## TASKS TO PERFORM
1 > Echo the stretch from "CRISPR technology has" through "with missed cuts." in the L-valine fermentation text, word for word.
2 > Proceed with the L-valine fermentation text, continuing on from its final sentence.

## EXERCISE TEXT
The production of L-valine, accumulation of L-alanine (by-product), OD600 of strain concentration, residual and sugar and sugar–acid conversion in the fermentation broth of XQ and XQΔalaTΔavtA (X−2) were measured by batch replenishment fermentation for 64 h (Figure 8). The experimental results showed that the trends of the fermentation process curves of strains XQ and X−2 were essentially the same, and the logarithmic growth period of the strain was 0–40 h. The growth of the strain stabilized after 40 h, but the growth rate of the genetically modified strains was reduced (Figure 8B). The content of glucose in the fermentation broth of strains XQ and X−2 was measured, and the amount of residual sugar decreased rapidly; after 20 h and 24 h, respectively, the residual sugar was less than 1%. Then, the residual sugar was controlled at 1–1.5% by the flow addition of an 80% glucose solution (Figure 8C). When alaT and avtA were double-deleted simultaneously, the accumulation of L-alanine (by-product) of strain X−2 was reduced from 16 ± 0.5 g/L to 2.2 ± 0.3 g/L (Figure 8E), which greatly promoted the synthesis of L-valine. After the growth of the strain entered the stable phase, L-valine production began to increase rapidly. The production of L-valine reached a maximum at 64 h. The L-valine production of X−2 increased from 64.0 ± 1.2 g/L to 70.5 ± 1.6 g/L, an increase of 10.2% (Figure 8A), and the sugar–acid conversion rate of strain X−2 also increased to 31.0% (Figure 8D). Thus, the linear DNA was used for gene deletion. The linear DNA can successfully construct industrial production strains, while the constructed L-valine recombinant strain can be used for industrial production.

4. Discussion

CRISPR technology has been widely used as an efficient gene editing tool for the transformation of industrial microbial strains such as E. coli and Bacillus subtilis [37,38]. Currently, studies on the C. glutamicum CRIPSR-Cpf1 system have shown that the all-in-one single-plasmid system, which places FnCpf1, crRNA, and upstream and downstream homologous arms on the same plasmid, can be used for deletion and integration of large segments [32]. In this study, we introduced RecET recombinase to optimize the recombination system and constructed a RecET-mediated CRIPSR-Cpf1 gene editing system that can be used for efficient gene deletion. RecET plays a crucial role in homologous recombination of linear DNA. Rational expression of FnCpf1 can largely reduce the number of transformants with missed cuts.

## RECORDS SUPPLIED
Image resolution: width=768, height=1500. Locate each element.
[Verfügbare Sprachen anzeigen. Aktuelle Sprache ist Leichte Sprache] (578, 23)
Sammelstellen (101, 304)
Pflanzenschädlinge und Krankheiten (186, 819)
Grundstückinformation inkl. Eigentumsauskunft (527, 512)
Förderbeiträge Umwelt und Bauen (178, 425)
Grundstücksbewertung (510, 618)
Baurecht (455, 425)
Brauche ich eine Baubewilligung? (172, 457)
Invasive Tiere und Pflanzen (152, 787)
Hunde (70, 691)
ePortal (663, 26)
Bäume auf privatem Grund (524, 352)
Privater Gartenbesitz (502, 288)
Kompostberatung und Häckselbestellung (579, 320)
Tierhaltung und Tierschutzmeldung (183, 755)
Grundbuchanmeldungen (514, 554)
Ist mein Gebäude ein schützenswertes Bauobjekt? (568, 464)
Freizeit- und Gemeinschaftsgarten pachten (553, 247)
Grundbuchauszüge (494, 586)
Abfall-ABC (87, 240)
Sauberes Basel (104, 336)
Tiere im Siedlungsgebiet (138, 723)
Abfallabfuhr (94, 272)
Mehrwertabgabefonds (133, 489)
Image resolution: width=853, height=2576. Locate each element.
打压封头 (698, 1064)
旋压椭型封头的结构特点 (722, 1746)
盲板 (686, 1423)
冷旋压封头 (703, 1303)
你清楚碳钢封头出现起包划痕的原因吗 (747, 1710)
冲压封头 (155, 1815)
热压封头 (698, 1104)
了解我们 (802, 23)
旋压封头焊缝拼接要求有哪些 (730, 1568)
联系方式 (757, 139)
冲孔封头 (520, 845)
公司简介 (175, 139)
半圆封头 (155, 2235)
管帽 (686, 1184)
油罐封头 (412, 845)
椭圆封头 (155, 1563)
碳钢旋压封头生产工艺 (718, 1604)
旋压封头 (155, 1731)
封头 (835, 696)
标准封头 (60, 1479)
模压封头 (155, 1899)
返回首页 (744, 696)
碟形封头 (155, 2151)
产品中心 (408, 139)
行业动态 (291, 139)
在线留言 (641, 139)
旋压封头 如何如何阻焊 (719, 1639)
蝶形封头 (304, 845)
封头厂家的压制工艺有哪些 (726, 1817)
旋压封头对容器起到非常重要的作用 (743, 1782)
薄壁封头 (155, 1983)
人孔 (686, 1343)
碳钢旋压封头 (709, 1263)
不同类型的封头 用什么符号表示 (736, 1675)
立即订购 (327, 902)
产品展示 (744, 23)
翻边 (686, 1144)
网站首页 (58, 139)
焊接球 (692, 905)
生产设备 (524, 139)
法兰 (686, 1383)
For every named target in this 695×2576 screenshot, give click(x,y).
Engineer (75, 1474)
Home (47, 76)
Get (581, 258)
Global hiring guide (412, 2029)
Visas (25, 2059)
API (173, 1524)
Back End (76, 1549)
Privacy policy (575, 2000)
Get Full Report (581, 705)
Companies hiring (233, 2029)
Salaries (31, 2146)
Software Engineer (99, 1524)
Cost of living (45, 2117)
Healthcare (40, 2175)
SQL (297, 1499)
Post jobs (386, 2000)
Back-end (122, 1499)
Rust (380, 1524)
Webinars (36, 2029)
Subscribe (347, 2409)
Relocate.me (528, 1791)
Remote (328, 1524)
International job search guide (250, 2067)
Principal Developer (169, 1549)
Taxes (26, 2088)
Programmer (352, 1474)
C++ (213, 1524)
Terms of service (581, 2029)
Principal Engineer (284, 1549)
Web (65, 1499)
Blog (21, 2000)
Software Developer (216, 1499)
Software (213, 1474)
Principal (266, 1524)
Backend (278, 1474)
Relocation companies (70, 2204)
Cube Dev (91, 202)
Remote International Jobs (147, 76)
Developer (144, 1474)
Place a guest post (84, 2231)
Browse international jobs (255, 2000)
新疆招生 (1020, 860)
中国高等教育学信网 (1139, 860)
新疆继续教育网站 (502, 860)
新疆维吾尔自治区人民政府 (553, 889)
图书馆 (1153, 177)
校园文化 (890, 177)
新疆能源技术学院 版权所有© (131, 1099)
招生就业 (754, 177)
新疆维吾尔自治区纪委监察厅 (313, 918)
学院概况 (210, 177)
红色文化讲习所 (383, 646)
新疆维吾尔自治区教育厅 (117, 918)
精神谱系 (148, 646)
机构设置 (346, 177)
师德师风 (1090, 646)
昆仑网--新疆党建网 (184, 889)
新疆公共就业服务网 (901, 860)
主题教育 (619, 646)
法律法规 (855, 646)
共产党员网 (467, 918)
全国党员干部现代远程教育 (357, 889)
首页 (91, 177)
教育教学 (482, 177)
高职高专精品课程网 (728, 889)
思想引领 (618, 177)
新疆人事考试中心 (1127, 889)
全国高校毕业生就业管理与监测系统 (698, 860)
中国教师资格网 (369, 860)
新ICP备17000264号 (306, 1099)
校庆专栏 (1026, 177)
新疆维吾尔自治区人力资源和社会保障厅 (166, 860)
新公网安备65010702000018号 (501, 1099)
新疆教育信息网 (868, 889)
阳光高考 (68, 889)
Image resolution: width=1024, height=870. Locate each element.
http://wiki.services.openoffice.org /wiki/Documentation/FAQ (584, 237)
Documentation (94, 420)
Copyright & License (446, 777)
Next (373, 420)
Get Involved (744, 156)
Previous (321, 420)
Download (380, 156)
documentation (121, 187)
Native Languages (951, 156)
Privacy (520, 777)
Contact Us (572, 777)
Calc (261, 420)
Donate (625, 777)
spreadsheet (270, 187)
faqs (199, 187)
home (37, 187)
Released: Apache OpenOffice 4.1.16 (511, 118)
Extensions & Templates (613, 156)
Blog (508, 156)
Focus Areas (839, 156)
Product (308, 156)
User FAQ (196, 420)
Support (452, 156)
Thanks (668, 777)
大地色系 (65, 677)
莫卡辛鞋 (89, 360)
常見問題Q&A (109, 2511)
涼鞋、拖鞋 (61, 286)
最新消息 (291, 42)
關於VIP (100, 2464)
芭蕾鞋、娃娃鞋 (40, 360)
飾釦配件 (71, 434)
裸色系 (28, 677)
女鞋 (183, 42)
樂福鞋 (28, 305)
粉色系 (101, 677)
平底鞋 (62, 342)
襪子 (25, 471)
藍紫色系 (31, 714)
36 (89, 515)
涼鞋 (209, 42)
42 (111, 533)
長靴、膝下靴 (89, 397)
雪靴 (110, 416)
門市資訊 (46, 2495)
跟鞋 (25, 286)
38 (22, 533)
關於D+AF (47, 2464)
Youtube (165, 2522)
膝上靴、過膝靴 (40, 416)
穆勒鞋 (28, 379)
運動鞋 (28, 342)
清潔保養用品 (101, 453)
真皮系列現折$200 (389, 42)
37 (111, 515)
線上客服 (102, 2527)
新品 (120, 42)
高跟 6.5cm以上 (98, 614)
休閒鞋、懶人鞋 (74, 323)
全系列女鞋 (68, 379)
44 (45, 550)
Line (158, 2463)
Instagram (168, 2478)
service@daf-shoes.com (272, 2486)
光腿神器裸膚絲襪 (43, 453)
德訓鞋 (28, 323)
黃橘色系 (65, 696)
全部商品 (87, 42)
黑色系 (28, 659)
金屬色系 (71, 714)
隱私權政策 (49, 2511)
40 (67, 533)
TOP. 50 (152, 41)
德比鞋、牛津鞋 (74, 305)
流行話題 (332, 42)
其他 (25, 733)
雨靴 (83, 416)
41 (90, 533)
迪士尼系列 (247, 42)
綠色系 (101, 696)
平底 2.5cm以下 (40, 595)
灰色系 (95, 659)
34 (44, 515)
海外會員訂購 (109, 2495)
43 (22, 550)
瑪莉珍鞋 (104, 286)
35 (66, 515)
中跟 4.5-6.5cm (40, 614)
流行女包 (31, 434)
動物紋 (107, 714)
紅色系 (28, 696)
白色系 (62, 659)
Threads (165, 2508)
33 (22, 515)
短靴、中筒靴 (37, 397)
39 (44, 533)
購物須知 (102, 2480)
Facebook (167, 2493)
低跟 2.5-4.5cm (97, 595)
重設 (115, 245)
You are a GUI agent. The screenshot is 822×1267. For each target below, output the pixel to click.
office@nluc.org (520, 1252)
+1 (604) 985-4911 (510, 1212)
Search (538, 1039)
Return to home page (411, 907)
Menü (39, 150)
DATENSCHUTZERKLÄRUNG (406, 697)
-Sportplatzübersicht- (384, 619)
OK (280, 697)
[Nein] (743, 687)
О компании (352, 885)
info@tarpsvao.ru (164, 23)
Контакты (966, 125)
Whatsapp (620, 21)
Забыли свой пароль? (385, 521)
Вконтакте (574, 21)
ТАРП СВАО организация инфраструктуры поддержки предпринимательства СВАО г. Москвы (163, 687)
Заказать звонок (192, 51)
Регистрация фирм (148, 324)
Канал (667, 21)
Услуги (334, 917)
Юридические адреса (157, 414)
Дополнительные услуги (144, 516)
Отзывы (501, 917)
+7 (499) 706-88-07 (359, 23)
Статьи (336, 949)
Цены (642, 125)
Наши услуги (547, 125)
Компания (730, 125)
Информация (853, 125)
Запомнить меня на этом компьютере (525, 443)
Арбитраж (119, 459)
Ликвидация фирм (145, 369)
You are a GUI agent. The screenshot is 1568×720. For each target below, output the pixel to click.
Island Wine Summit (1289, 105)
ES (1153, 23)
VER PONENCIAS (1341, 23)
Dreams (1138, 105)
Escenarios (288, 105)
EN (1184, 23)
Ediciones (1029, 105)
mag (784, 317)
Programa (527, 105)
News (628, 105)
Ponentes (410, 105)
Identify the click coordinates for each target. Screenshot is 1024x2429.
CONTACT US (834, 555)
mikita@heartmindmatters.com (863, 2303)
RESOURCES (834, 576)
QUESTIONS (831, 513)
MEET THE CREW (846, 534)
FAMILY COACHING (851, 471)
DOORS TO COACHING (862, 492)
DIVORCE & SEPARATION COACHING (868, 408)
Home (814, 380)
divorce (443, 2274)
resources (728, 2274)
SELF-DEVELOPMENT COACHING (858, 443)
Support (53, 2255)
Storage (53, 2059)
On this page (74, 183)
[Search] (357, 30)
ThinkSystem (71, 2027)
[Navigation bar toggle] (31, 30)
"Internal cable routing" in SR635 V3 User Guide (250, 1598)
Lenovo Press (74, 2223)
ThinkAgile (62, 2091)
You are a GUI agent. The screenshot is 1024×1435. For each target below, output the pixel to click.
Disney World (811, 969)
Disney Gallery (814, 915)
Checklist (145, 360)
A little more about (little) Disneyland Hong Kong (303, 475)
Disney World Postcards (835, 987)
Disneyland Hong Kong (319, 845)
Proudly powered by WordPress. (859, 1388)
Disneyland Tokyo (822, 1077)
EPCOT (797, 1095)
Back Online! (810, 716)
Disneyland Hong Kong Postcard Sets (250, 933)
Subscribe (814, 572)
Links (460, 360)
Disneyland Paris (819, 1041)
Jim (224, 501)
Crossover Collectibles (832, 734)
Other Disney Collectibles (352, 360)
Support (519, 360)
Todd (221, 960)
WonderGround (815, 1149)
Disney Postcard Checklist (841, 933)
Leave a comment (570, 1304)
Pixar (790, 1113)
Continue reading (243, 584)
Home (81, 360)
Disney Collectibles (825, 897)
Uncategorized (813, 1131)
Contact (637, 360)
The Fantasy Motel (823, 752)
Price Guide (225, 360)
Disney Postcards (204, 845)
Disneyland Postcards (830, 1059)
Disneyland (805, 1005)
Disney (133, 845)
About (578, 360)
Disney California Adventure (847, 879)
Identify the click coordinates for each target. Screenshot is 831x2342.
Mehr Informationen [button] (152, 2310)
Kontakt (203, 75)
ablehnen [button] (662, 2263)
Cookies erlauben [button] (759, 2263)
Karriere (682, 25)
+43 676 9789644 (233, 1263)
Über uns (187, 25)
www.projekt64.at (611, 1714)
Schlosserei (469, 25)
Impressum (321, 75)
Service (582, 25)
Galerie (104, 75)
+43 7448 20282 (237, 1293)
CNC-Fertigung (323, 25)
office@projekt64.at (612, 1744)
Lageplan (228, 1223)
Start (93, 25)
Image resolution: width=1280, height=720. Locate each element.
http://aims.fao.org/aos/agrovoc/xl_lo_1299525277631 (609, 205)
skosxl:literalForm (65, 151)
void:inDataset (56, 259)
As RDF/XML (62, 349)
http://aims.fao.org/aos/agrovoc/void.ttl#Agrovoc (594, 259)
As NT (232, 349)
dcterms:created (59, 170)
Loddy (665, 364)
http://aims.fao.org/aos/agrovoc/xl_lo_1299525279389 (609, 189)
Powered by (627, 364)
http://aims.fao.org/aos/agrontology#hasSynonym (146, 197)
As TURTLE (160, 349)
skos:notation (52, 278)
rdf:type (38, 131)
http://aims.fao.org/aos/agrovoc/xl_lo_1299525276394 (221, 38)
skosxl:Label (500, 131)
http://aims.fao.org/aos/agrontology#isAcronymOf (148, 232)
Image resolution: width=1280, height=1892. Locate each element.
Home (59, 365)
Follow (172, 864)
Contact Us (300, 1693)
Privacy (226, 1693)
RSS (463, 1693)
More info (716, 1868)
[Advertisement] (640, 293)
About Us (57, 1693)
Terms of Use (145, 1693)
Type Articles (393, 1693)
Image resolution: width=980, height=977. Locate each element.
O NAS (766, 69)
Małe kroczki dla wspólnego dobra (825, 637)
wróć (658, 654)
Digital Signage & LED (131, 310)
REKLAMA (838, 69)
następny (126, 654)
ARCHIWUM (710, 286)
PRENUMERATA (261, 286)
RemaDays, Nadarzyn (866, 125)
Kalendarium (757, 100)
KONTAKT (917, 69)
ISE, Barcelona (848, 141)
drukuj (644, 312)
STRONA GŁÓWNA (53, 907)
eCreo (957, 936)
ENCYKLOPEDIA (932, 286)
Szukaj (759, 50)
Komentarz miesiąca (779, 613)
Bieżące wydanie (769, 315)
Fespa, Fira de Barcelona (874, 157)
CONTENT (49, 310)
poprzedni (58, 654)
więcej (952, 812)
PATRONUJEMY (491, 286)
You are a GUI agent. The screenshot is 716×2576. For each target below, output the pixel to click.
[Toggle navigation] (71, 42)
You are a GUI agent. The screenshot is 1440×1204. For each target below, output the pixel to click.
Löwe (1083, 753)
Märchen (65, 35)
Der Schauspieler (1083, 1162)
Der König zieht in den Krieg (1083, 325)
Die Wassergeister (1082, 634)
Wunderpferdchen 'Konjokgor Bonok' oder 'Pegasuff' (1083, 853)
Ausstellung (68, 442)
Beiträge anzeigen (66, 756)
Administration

## RESULTS OF THE EXERCISE
1 >
CRISPR technology has been widely used as an efficient gene editing tool for the transformation of industrial microbial strains such as E. coli and Bacillus subtilis [37,38]. Currently, studies on the C. glutamicum CRIPSR-Cpf1 system have shown that the all-in-one single-plasmid system, which places FnCpf1, crRNA, and upstream and downstream homologous arms on the same plasmid, can be used for deletion and integration of large segments [32]. In this study, we introduced RecET recombinase to optimize the recombination system and constructed a RecET-mediated CRIPSR-Cpf1 gene editing system that can be used for efficient gene deletion. RecET plays a crucial role in homologous recombination of linear DNA. Rational expression of FnCpf1 can largely reduce the number of transformants with missed cuts.

2 >
For the expression of FnCpf1, we also tried dual plasmids expressing FnCpf1 and crRNA separately in the previous experiments. However, when the plasmids carrying FnCpf1 were transformed into the target strain, prepared into competent cells, and then subjected to gene editing, it was found that the number of missed cut false-positive transformants increased substantially, which seriously affected the cleavage lethality, probably due to the mutation of FnCpf1 gene resulting in gene-reduced editing efficiency [39]; Furthermore, when two plasmids carrying FnCpf1 and carrying crRNA were transformed simultaneously, the efficiency of electrotransformation decreased substantially, which could also negatively affect gene editing [40]. Therefore, to ensure a high transformation efficiency, this gene editing system was ultimately constructed by co-expression (co-transformation) of FnCpf1 and crRNA on the same plasmid. Compared with the existing gene editing methods of C. glutamicum [12,13,32], the constructed CRIPSR-Cpf1 system has the advantages of simplifying the operation process and improving the editing efficiency. The previously reported gene deletion or integration efficiencies of Corynebacterium glutamicum using the all-in-one single plasmid system were only 5–15% [32]. In contrast, the linear DNA recombineering system of this study increased the gene deletion efficiency to 30.4 ± 1.6%. The limitation of this system is that it can only be used for gene deletion and not for gene insertion, which needs to be further improved. The gene editing efficiency of the present study was relatively low compared to the two-plasmid system in which the repair template was attached to the plasmid [31], likely because a restriction repair system may have degraded the linear repair template prior to the genome repair process. Therefore, the method has broad application prospects for the transformation of C. glutamicum genomic strains.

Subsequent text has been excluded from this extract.